I been longing to conduct and share the ink making process with the invasive plants found in Richmond Nature Park. Invasive plants are species that grows rapidly and vigorously to the extent that they crowd the native plants, taking up their space and nutrients. An easy way to understand them is thinking of them as weeds. In this case, the species are most likely brought in by birds from nearby cultivated berry farms. These cultivated plants are designed to be strong and takes over the park. As mentioned briefly in blog post 2, the Nature Park has been attempting to re-establish the native vegetation by cutting and removing these invasive species in hopes of giving others time to grow back.
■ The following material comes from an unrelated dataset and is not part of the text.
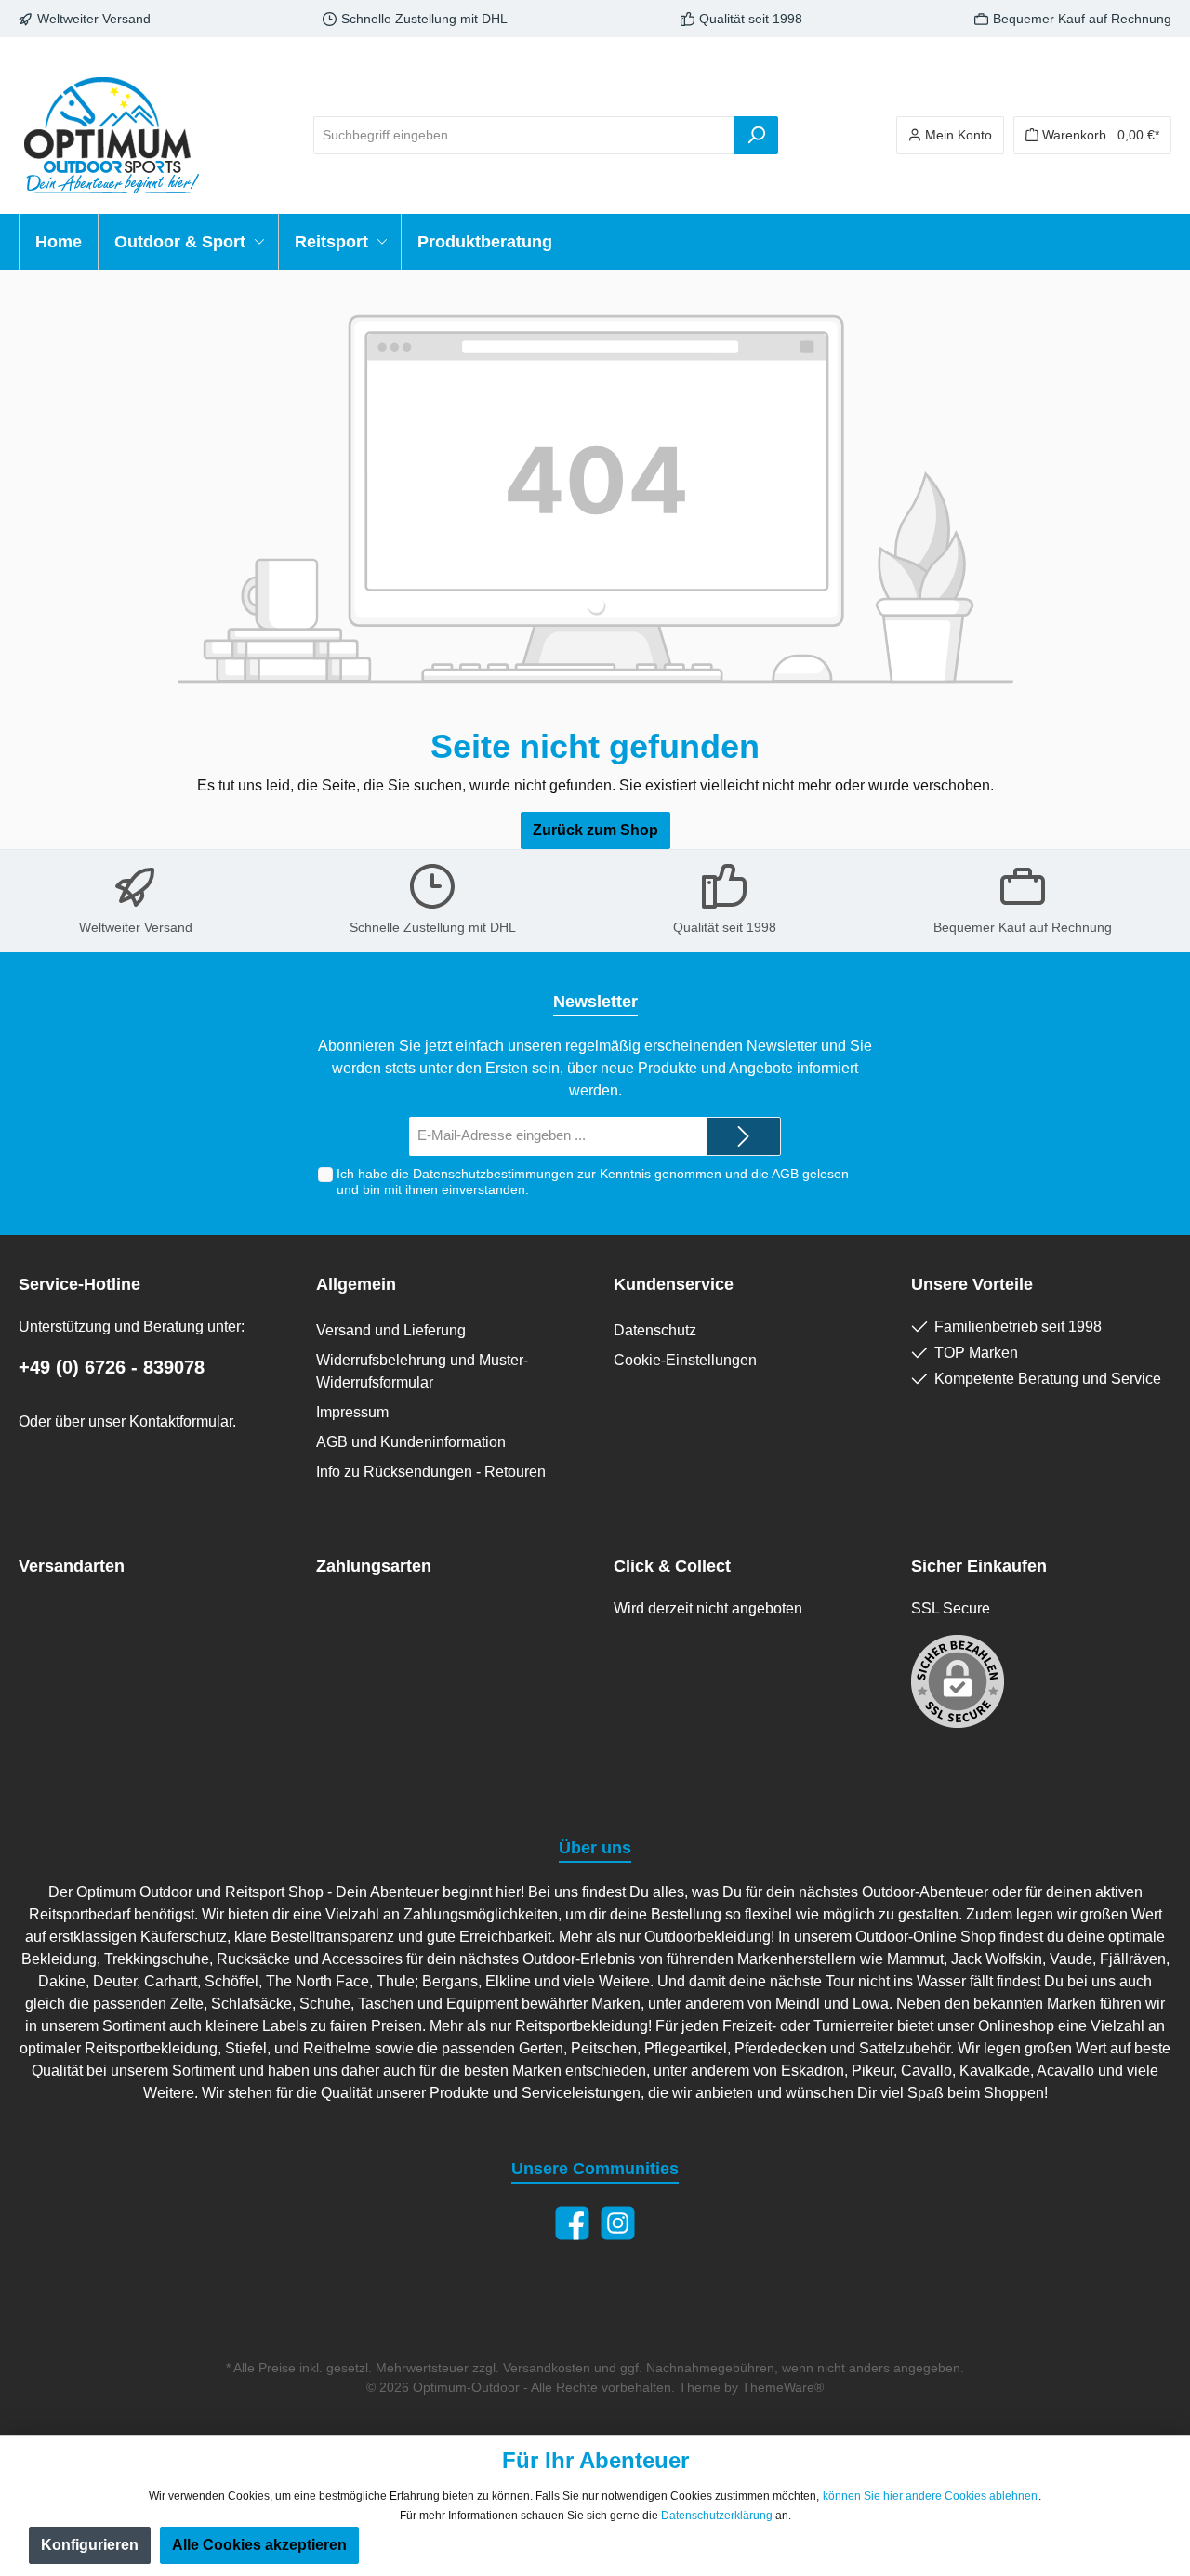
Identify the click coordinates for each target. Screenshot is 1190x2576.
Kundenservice (674, 1284)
Therefore, these invasive plants are perfect materials to play with and does not harm the park’s biodiversity. The park staff were kind enough to harvest some cultivated blackberry, cultivated blueberry and of course, the common dandelion for me. (A big thank you to them!)
I brought the plants home to shimmer and soak at leisure. They were promptly cut up and heated with vinegar plus a pinch of salt for preservation. To my confusion, after boiling, cooling, and an overnight soak, the liquid created little to no colour pay off. In the past, I worked with hyper-pigmented plants and flowers, guaranteeing a smooth process. This time the plants are more stems and not species known to produce saturated inks. I was considering alternative pigment additives but also adamant in aiming to preserve the true essence of the plant material.
After some more research and chemical brainstorming, I found the magic ingredient that activates low-pigmentated plant materials: sodium carbonate or commonly found in washing soda. It acts as a stain remover which logically makes sense as I am trying to extract the colour from the plants into the surrounding liquid. Its chemical compound is similar to baking soda, creating a beautiful fizz when added to the vinegar base.
I gave it another shimmer and overnight soak to be safe. Followed by extensive straining and filtering, a bit of gum arabic is added for fluidity and a clove for extra preservative; these beautifully rich inks are ready to be used for our upcoming workshops and events. Now on my walks, I do not only marvel at the colours of the vivid flowers but wonder at the possibilities hidden in the barks, the dried twigs, and the overlooked bushes in the corner.